■ **TEXT PROVIDED**
------------------------

Chip Kelly, the Oregon football coach, hasn’t fully satisfied all of Duck Nation yet. But he has won over a fan in the Portland area, Tony Seminary.

Seminary, who describes himself as a UO season-ticket holder since 1996, attended the Boise State opener. He got so frothed up over the evening’s proceedings that he sent Kelly a letter with a billing statement, detailing $439 worth of expenses for the trip — plane and game tickets, meals and a cab ride.

“I am sending you an invoice for my trip to Boise,” Seminary wrote Kelly. “I feel as though I’m entitled to my money back for the trip.”

Done. Kelly scribbled out a check for $439 to Seminary, one of whose friends sent copies of the check and the correspondence to The Times and other outlets. Taken aback, Seminary wrote to Kelly with effusive praise — “Your kids must want to run through walls for you” — and said he was returning the check.

Judging by Kelly’s terse response to the issue on the Pac-10 conference call Tuesday, Seminary probably doesn’t have to worry about induction into the Ducks’ hall of fame anytime soon.

First, he violated a primary tenet of fandom: You might expect chateaubriand, but you never know when you’ll get dog meat.

And second, allowing Kelly’s bonhomie to get public is not what the Ducks had in mind.

“I got no comment on that,” Kelly said Tuesday. “We’re getting ready to play California.”

My attempts to reach Seminary were unsuccessful. Meanwhile, fans commenting on Web sites such as www.everydayshouldbesaturday.com figure they need to be made whole.

One Notre Dame fan wrote, “ND’s 2007 season alone could be worth millions. Compensation is due not only for losses and travel expenses, but for emotional damages, academic damages and most importantly, liver damages.”

------------------------

■ **WORK INSTRUCTIONS**
**1.** In the column about the Oregon football coach and the fan's invoice, what amount was on the check Kelly wrote to Seminary?
**2.** Do the following statements agree with the column about the Oregon football coach and the fan's invoice? For each, answer yes or no and quote the words that decide it.
(a) Seminary says he has held UO season tickets since 1996.
(b) Seminary kept the check Kelly sent him.
(c) On the Pac-10 conference call, Kelly talked about the matter at length.
**3.** Write the next few paragraphs of the column about the Oregon football coach who refunded a fan's trip to Boise, picking up after its final sentence.

■ **INFORMATION SUPPLIED**
------------------------

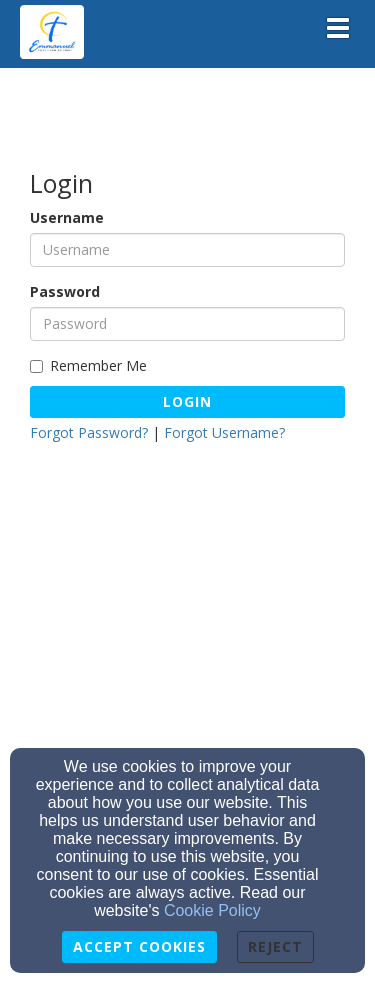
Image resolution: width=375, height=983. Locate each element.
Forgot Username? (224, 432)
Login (187, 401)
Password (65, 291)
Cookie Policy (212, 910)
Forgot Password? (89, 432)
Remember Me (88, 365)
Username (67, 217)
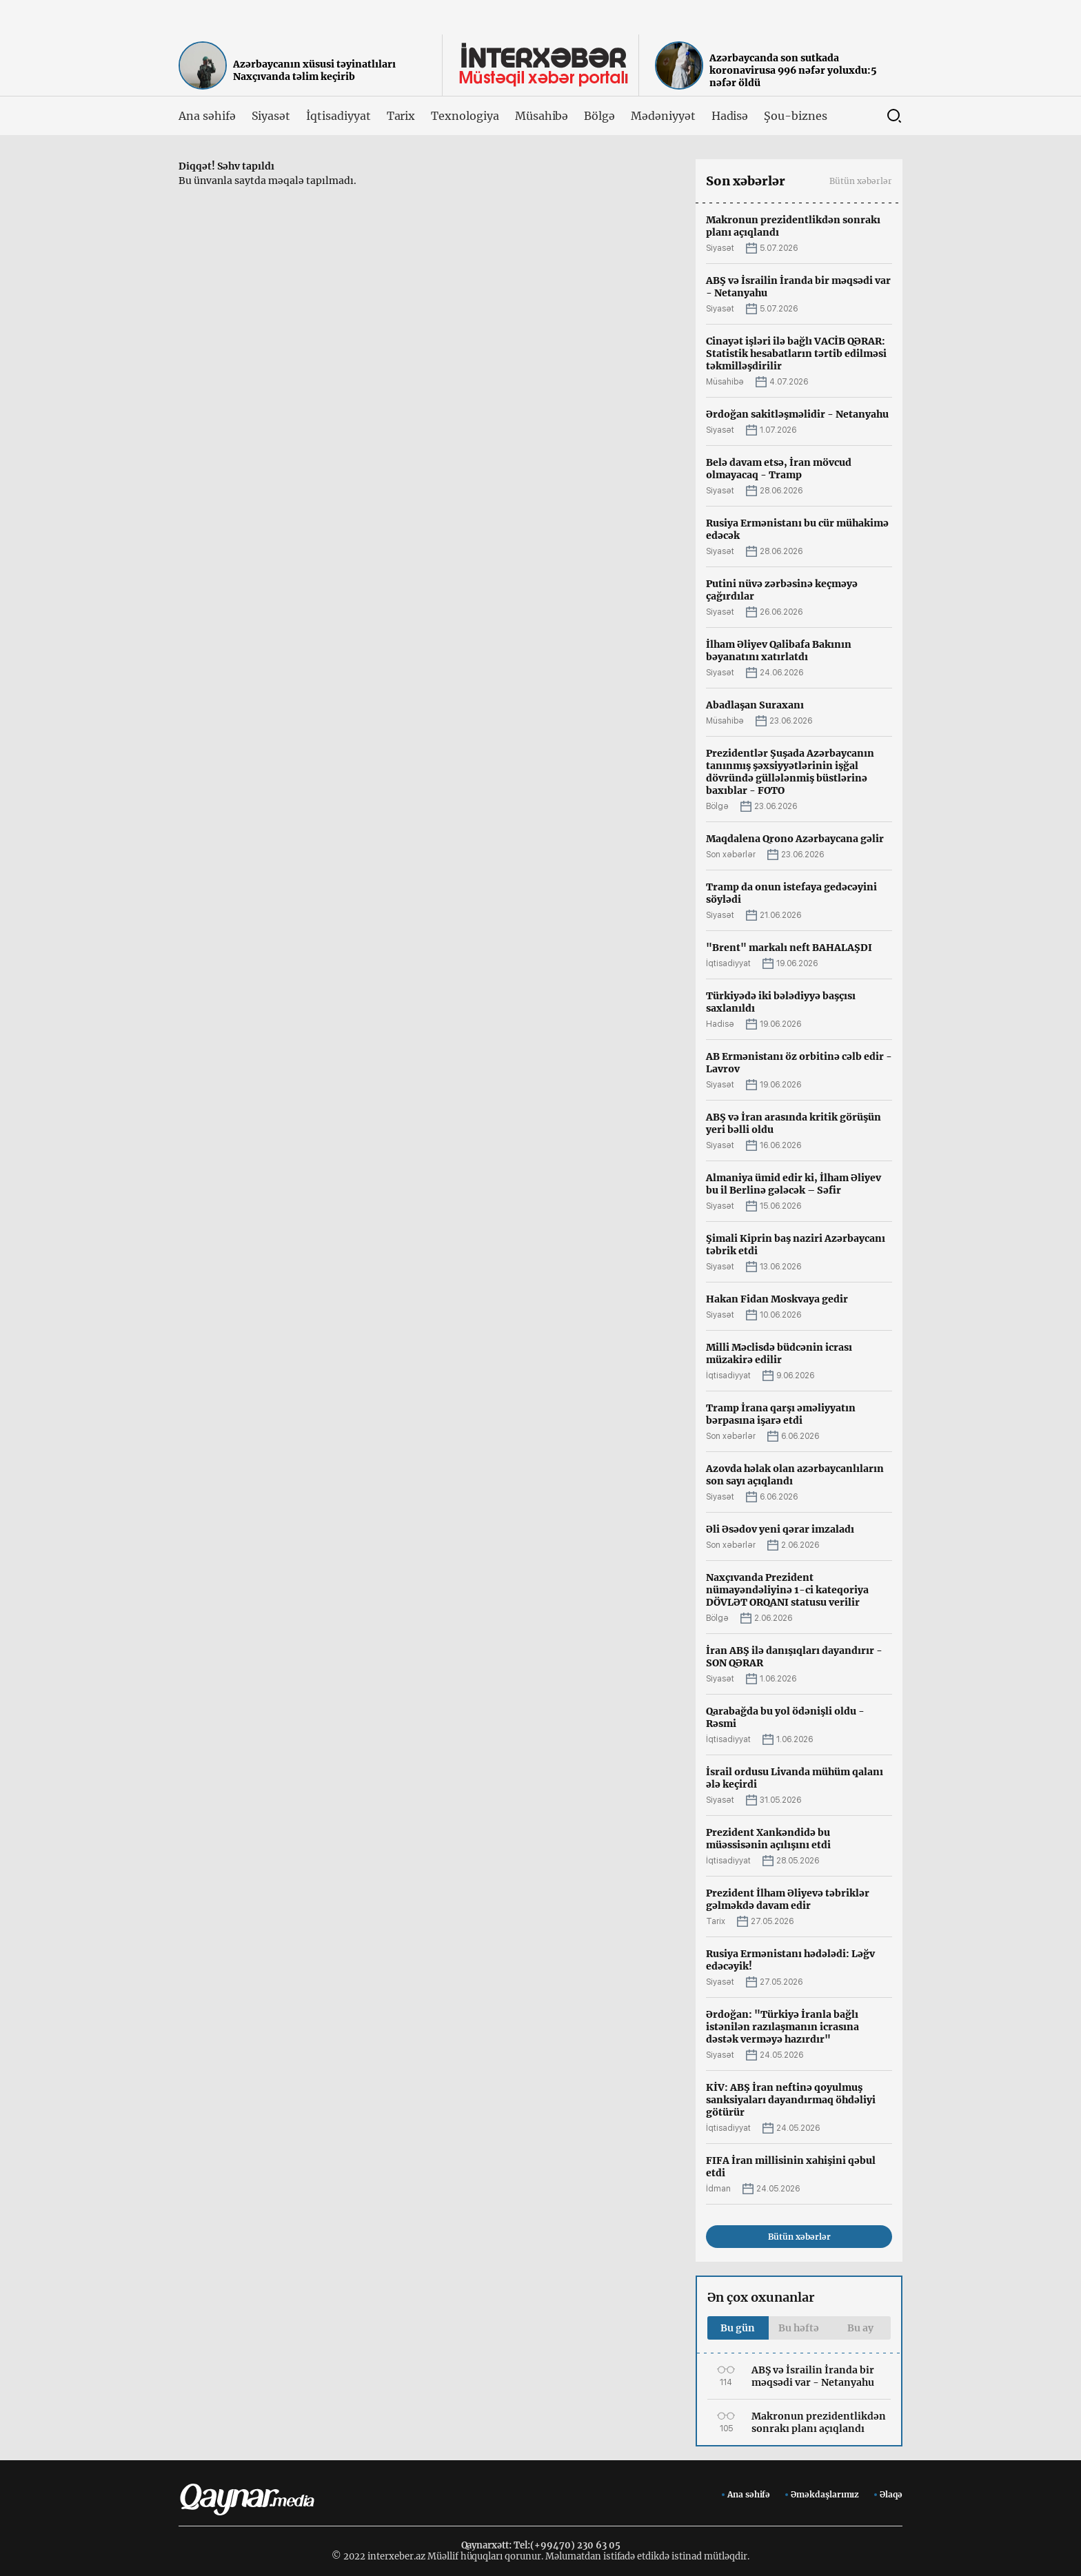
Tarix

------------------------

■ **ANSWERS FOR THE TASKS**
**1.** $439.

**2.**
(a) Yes: "who describes himself as a UO season-ticket holder since 1996"
(b) No: "said he was returning the check"
(c) No: "I got no comment on that"

**3.**
An Alabama rooter weighed in with: “If that’s the case, the ‘Bama Mikes (DuBose, Price and Shula) owe me a yacht filled with gold bricks, angus beef and dreams.”

As for refunds, good thing Tyrone Willingham never established such a precedent at Washington.

Old habits die hard

There are things you can absolutely count on around the Pac-10: A lot of beautiful people will always hang out on Mill Avenue in Tempe. The herb-garlic bread is to die for at the C & O Trattoria at the Venice Pier.

And quarterbacking will tend to be an issue at Arizona and Oregon State.

The league has been playing football for 31 seasons now as the Pac-10, and somehow, neither school has ever had a first-team all-league quarterback. Washington State has had five, and USC leads with seven.

On cue, Arizona and OSU meet Saturday in Corvallis, with varying degrees of QB angst. ‘Zona will give Michigan State transfer Nick Foles his first start over Matt Scott.

“We just want to see if we can get a little better flow,” coach Mike Stoops said.

Meanwhile, Oregonian columnist John Canzano called for the reinstatement of Lyle Moevao over Sean Canfield at Oregon State. But coach Mike Riley is backing Canfield, who has always been seen as a guy with downfield capabilities lacking in Moevao.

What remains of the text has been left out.